▸ What is required
Write the next part of the passage comparing encoder-decoder and decoder-only language models, starting right after its final sentence.

▸ Extract to read
A paper that is a must read for those interested in this topic is Section 3.2 of Google’s T5 Paper. The whole paper is excellent but that section in particular discusses some of the tradeoffs between the Encoder-Decoder and Decoder-Only design. Not only is the T5 model family one of the most popular Encoder-Decoder models available, but their thorough explanation of the experiment design is an inspiration to follow in my experiment documentation.

Now for some results! The Scrolls Benchmarkpaper (leaderboard here) and the ZeroScrolls Benchmark (Leaderboard Here) compile results on long summarization datasets into convenient places. ZeroScrolls documents the scores of popular LLMs on various long context summary datasets using zero-shot prompting, while Scrolls documents the scores of fine-tuned models using the same test datasets. These papers and leaderboards have some great comparisons to see how Encoder-Decoder and Decoder-Only models stack up. The ZeroScrolls paper shows how a Fine-tuned encoder-decoder model (ColT5 with 5.3B params) outperforms prompted models that are over 10 times bigger (e.g. Llama-70B that has 70B params)! Now there are plenty of discussion points here about the intricacies of how the experiment was run and how prompts were provided to the LLMs, but it’s important to see that a decoder-only LLM like GPT may not be the best or even cheapest option at scale to get the best performance on a task that isn’t naturally suited to its architecture. I think it’s also worth linking to this post by Yi Tay, a former senior research scientist at Google Brain. He gets deep into technical details comparing the different types of transformer architectures and explains how a decoder-only model is easier to train, but also concludes that it isn’t by default better at all tasks than the encoder-decoder.

Even as LLMs like GPT and Claude improve their performance on benchmarks like this, the question of cost can still play a factor at least in the near term. If a model that is a 10th the size of an LLM can reach similar performance criteria, it may make sense to stick with the smaller model until usage of the larger model reaches a more attractive price point. I could run a small encoder-decoder model locally on my M1 macbook, but I don’t have a prayer of fitting a 500B param model and then running inference on it with a 16k plus token context length.

▸ Entries supplied
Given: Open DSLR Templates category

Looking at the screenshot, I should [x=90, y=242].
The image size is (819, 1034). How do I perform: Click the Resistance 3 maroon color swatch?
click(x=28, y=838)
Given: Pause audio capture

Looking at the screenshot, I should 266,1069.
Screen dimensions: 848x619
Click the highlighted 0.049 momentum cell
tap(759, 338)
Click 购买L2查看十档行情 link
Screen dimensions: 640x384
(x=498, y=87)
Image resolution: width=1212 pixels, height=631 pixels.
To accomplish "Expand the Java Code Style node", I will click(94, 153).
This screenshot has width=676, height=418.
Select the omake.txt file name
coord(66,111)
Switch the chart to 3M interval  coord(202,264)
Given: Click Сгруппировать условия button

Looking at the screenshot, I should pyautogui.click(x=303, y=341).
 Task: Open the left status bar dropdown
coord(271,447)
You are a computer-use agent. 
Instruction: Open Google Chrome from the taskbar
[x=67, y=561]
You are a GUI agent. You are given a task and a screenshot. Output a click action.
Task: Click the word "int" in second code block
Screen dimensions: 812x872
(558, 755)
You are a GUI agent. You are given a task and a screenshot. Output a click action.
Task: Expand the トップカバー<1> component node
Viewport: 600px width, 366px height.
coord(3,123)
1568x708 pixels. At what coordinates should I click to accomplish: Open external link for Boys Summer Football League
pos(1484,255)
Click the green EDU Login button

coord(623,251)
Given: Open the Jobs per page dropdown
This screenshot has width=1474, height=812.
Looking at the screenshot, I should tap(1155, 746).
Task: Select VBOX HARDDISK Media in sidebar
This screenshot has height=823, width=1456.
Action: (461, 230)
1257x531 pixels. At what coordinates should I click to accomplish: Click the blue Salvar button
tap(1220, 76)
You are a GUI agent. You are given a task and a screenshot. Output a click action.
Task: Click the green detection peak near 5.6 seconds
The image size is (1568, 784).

▸ Exercise output
For casual users, the free usage of ChatGPT/Claude makes them a great resource to use, but it may currently be pricey when put to commercial use. For now, enjoy the irony as I paste all of my above post into Claude-3.5 Sonnet and ask it to generate a summary/conclusion for me to use 😃 . Here it is:

“So, what's the takeaway from our deep dive into the world of AI summarization? Well, it turns out that sometimes, bigger isn't always better – even in the land of large language models! While GPT and its cousins are undoubtedly impressive (who doesn't love a good AI-generated pumpkin pie recipe?), our trusty encoder-decoder models might just be the unsung heroes of summarization. Think of it like this: you wouldn't use a sledgehammer to hang a picture frame, right? Sometimes, a well-tuned, task-specific model is just what the doctor ordered. It's like having a Swiss Army knife versus a well-stocked toolbox – both have their place, depending on the job at hand. So, the next time you're faced with a summarization task, don't automatically jump on the large language model hype train. Take a moment to consider whether a fine-tuned encoder-decoder model might be your ticket to efficiency and cost-effectiveness. After all, in the world of AI, it's not about the size of the model, but how you use it!”